Fue fácil manifestar unanimidad contra Jesús. Los principales del pueblo se levantaron juntos para llevarlo a Pilato, el único que tenía poder de condenar a muerte. ¿De qué acusaban a su prisionero? De pervertir a la nación, es decir, de llevarla hacia el mal; él, que solo había trabajado para llevar el corazón de este pueblo a Dios. También lo acusaban de prohibir que se diera tributo a César, cuando él les había dicho lo contrario: “Dad a César lo que es de César” (cap. 20:25). Pero estas mentiras no tuvieron sobre Pilato el efecto que los judíos esperaban. En su desconcierto, el gobernador buscaba un medio de eludir la responsabilidad de juzgarlo. Entonces envió a Jesús ante Herodes, quien sentía hacia él cierto temor mezclado con odio y curiosidad (v. 8; 9:7; 13:31). Pero al no ser satisfecho este último sentimiento, toda la bajeza de dicho dignatario se descubrió. ¡Se complació en humillar a un prisionero indefenso, de cuyos milagros de amor había oído hablar! Finalmente, decepcionado, volvió a enviarlo a Pilato.

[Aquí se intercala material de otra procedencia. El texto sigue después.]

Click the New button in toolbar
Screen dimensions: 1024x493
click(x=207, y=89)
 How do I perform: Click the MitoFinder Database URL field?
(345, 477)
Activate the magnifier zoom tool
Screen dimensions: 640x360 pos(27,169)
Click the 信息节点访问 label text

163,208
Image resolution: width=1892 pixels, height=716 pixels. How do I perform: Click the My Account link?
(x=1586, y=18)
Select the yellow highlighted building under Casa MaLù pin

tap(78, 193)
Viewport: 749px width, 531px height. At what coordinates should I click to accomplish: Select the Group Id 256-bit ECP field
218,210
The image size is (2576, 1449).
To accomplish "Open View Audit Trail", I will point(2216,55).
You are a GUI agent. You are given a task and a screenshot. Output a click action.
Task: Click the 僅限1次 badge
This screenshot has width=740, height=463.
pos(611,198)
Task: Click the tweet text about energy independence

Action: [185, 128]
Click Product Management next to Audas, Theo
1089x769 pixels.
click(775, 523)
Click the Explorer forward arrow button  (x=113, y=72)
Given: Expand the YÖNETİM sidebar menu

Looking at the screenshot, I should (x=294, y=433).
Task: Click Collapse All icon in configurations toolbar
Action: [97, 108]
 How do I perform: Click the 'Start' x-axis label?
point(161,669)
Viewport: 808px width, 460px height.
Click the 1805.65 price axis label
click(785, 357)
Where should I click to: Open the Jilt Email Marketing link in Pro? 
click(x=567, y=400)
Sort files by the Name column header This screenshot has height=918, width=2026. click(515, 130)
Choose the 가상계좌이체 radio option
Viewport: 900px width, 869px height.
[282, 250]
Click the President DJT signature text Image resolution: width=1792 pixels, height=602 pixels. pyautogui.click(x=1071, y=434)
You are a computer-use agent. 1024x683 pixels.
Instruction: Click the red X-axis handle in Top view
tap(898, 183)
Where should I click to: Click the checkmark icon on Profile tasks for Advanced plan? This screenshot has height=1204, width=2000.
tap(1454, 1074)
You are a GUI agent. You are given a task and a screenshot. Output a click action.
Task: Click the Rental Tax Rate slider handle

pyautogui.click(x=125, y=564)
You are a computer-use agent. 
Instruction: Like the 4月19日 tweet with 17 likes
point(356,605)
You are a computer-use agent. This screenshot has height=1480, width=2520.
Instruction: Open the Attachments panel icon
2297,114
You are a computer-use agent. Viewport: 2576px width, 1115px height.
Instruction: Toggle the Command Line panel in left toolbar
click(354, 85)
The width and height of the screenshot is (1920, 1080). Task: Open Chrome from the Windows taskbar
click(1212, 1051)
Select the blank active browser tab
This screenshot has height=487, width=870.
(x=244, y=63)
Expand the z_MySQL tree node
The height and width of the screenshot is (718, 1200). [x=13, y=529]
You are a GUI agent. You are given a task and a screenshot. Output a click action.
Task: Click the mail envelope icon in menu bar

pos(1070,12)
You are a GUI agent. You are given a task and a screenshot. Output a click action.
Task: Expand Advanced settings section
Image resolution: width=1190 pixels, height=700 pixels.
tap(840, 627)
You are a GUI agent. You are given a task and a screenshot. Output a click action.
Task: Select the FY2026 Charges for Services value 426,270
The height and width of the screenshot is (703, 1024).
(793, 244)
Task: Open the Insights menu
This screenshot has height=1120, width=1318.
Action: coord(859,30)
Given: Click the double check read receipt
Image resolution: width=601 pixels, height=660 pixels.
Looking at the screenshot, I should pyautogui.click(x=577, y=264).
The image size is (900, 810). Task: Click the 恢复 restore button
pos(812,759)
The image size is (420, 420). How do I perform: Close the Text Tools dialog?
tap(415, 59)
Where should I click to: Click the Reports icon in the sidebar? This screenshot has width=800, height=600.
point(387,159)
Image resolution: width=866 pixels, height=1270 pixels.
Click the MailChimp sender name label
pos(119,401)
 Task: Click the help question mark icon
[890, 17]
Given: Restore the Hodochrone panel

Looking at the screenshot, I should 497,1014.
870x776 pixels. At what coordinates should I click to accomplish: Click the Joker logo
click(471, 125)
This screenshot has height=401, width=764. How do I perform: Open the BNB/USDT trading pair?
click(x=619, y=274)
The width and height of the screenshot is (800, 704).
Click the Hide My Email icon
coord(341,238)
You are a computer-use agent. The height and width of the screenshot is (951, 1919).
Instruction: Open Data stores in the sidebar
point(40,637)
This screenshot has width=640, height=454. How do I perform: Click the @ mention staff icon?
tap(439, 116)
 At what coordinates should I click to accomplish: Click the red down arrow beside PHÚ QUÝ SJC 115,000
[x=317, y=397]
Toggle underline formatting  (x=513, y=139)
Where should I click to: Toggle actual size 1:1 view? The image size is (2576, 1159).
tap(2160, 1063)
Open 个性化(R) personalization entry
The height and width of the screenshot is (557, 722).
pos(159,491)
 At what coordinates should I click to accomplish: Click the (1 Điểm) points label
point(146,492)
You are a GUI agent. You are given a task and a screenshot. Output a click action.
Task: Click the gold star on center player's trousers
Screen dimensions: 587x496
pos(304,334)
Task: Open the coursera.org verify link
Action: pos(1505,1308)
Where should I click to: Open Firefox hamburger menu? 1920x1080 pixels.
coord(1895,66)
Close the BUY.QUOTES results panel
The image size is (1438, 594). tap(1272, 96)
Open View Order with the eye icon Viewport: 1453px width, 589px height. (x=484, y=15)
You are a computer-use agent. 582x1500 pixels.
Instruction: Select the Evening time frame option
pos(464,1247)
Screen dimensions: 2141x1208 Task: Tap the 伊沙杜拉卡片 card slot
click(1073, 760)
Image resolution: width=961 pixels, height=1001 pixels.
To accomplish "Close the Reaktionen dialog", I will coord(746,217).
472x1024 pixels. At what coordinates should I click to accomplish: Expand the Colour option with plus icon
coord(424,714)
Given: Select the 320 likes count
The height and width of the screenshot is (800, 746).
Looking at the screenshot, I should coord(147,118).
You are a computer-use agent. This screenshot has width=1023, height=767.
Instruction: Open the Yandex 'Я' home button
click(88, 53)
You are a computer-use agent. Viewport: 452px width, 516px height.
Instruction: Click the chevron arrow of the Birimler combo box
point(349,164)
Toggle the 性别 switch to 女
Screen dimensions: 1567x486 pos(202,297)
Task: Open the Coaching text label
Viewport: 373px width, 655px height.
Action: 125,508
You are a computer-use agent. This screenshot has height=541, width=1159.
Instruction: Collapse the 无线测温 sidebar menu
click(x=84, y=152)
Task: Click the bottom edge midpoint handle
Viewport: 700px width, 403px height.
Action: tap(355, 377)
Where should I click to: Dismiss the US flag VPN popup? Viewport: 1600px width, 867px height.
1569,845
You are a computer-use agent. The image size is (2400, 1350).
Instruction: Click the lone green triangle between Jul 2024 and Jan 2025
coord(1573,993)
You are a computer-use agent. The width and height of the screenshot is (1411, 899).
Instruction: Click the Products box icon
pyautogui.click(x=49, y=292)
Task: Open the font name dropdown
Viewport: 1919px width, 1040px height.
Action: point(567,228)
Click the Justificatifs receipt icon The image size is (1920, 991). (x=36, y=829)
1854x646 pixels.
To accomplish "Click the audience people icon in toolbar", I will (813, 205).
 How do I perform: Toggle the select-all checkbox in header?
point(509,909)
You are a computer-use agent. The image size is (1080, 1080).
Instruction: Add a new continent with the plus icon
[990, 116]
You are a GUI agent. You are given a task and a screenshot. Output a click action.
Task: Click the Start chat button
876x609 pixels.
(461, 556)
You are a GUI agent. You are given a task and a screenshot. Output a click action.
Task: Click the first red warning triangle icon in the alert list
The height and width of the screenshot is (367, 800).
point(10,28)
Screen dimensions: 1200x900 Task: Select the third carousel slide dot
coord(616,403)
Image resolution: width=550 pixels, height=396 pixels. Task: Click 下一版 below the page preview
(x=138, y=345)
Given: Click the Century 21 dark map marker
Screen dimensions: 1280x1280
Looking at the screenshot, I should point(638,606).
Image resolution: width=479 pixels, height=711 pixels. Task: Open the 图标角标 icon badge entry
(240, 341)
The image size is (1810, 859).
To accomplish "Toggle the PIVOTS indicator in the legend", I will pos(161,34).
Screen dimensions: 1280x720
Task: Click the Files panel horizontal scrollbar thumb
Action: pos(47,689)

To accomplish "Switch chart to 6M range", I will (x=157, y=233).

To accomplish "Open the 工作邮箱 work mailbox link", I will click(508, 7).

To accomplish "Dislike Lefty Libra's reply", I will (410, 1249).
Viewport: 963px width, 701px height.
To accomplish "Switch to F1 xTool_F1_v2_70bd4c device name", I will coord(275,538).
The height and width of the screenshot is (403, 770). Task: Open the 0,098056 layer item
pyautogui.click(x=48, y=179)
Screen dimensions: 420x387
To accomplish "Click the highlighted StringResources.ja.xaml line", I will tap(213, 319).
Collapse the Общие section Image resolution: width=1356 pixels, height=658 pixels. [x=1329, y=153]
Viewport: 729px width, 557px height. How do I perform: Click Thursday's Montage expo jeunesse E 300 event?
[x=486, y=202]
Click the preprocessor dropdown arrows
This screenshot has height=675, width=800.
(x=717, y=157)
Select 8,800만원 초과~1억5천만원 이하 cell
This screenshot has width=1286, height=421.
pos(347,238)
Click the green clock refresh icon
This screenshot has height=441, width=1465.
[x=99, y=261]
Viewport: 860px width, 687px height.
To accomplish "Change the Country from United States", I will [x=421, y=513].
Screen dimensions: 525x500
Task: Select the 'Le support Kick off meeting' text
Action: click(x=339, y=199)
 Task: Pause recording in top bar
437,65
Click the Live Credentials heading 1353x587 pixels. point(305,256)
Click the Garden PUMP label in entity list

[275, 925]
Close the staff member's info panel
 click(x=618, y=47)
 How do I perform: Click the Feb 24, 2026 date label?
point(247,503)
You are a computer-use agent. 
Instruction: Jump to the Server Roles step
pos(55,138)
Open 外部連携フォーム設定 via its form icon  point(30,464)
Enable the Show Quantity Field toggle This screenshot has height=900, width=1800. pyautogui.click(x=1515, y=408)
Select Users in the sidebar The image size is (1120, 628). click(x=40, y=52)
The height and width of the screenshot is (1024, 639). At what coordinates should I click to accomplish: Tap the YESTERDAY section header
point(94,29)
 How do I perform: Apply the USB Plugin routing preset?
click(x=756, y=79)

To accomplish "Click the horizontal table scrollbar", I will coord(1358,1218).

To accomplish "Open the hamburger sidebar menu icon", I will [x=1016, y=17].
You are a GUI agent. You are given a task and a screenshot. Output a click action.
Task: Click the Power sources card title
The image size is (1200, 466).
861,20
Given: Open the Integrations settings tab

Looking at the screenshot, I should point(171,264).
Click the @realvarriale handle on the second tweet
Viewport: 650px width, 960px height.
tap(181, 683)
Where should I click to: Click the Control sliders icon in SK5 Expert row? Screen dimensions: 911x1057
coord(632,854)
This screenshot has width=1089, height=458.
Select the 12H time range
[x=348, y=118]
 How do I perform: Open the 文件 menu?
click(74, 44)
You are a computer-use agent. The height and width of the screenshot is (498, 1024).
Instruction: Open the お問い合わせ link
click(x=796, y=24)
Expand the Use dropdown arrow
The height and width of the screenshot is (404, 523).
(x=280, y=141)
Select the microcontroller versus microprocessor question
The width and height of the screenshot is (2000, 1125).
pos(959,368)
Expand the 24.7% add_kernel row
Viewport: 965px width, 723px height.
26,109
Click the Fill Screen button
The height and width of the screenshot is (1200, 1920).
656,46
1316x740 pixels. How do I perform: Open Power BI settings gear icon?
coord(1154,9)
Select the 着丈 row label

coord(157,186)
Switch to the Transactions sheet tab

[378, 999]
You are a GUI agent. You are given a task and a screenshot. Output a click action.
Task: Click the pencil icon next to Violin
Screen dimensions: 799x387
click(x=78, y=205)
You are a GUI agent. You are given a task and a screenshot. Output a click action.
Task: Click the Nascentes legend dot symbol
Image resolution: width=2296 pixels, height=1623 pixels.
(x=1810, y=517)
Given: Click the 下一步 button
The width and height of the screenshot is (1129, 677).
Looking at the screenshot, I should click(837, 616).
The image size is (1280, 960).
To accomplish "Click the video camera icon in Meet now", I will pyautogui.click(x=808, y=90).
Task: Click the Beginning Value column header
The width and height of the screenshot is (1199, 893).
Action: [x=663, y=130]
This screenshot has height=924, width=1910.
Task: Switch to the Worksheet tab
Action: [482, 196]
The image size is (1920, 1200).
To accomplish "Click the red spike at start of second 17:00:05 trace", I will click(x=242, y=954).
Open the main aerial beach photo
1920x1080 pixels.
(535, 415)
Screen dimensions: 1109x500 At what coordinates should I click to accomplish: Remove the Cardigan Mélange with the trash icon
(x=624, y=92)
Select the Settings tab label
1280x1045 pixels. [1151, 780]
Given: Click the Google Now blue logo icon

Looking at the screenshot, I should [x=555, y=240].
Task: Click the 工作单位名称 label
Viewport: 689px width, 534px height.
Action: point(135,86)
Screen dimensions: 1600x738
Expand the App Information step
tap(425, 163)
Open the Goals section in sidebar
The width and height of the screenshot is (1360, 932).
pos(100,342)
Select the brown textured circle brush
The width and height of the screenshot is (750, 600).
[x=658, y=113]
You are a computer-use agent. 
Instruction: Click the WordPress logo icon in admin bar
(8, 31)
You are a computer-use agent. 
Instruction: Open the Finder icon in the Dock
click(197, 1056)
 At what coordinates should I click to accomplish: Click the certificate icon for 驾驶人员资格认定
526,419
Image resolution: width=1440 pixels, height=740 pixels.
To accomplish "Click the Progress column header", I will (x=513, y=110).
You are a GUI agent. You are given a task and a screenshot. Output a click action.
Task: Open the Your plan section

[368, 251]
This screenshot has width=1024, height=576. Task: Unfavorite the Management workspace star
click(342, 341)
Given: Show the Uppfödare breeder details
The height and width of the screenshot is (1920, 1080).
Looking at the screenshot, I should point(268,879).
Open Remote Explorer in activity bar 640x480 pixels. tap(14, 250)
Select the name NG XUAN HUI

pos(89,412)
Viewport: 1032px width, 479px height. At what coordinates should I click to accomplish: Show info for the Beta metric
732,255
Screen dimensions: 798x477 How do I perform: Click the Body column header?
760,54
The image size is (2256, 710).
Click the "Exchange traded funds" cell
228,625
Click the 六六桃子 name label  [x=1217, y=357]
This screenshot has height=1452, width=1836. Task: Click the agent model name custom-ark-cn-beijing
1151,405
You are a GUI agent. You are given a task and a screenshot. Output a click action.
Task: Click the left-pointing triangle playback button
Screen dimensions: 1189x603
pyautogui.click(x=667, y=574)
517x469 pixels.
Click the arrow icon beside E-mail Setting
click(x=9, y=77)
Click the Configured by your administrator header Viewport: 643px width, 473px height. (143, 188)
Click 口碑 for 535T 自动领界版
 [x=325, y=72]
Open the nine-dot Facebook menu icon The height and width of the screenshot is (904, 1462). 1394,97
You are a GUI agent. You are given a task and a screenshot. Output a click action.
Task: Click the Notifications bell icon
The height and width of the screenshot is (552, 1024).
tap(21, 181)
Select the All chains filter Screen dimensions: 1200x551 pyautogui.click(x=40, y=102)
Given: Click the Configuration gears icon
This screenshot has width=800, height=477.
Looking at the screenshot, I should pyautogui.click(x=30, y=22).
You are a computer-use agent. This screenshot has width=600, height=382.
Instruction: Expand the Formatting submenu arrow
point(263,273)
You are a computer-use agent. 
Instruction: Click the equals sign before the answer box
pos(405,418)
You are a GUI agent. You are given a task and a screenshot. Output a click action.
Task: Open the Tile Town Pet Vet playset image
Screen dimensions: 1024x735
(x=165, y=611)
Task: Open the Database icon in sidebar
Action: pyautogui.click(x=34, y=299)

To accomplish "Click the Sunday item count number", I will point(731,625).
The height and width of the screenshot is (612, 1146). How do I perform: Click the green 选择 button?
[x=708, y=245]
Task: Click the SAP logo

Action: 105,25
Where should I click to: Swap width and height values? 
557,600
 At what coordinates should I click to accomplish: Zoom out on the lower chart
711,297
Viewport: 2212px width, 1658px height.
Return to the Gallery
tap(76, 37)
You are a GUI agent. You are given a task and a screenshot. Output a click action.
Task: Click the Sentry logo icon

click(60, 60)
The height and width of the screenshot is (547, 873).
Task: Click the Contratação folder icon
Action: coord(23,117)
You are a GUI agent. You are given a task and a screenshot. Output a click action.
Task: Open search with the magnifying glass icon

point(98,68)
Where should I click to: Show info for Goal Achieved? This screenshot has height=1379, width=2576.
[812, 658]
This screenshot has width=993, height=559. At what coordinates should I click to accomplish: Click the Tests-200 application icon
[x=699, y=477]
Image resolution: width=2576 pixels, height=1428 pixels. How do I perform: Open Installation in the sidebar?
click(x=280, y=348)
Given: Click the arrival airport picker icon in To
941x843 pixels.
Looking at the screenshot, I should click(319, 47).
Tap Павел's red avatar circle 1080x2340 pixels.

Al contemplar a Jesús, a quien maltrataban y afrentaban así, nuestros corazones se regocijan pensando en el momento en que aparecerá en su gloria, cuando cada uno deberá reconocer que “Jesucristo es el Señor, para gloria de Dios Padre” (Isaías 53:3; Filipenses 2:11).
Forma parte del comentario bíblico "Cada Día las Escrituras"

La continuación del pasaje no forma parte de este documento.